#### Problem description
For the word "arrow", state how many lines of the data include it. Respond with the number only.

========================================================================

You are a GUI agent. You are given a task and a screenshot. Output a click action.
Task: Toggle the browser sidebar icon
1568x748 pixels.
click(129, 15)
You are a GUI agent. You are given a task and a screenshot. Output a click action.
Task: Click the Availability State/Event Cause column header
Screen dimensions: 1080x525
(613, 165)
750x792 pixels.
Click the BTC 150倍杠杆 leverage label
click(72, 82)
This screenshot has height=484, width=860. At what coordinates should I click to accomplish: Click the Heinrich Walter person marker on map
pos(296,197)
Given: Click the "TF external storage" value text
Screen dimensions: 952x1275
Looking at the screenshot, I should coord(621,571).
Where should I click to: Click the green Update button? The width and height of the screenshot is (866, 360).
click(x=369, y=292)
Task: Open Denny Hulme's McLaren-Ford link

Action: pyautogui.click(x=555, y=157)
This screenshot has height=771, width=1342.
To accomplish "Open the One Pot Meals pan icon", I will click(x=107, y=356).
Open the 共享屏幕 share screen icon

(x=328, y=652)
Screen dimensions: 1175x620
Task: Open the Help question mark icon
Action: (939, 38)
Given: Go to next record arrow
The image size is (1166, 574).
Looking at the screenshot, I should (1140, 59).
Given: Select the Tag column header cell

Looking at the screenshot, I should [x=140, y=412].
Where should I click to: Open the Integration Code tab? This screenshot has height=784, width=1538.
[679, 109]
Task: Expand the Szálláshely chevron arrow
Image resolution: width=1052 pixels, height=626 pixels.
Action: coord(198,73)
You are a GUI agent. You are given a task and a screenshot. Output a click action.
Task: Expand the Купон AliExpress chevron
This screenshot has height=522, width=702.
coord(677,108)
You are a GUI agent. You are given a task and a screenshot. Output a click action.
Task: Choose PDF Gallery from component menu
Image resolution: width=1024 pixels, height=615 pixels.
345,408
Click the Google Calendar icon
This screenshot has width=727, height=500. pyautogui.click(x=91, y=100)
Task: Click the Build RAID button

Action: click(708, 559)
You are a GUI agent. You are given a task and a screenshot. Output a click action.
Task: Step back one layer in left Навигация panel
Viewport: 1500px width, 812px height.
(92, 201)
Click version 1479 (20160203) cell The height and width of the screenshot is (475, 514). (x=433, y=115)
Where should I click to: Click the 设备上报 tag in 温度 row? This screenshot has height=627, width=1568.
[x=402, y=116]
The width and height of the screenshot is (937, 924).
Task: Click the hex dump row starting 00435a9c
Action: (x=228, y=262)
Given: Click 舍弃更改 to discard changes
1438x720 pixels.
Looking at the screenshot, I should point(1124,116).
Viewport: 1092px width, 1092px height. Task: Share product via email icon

========================================================================

#### Expected answer
2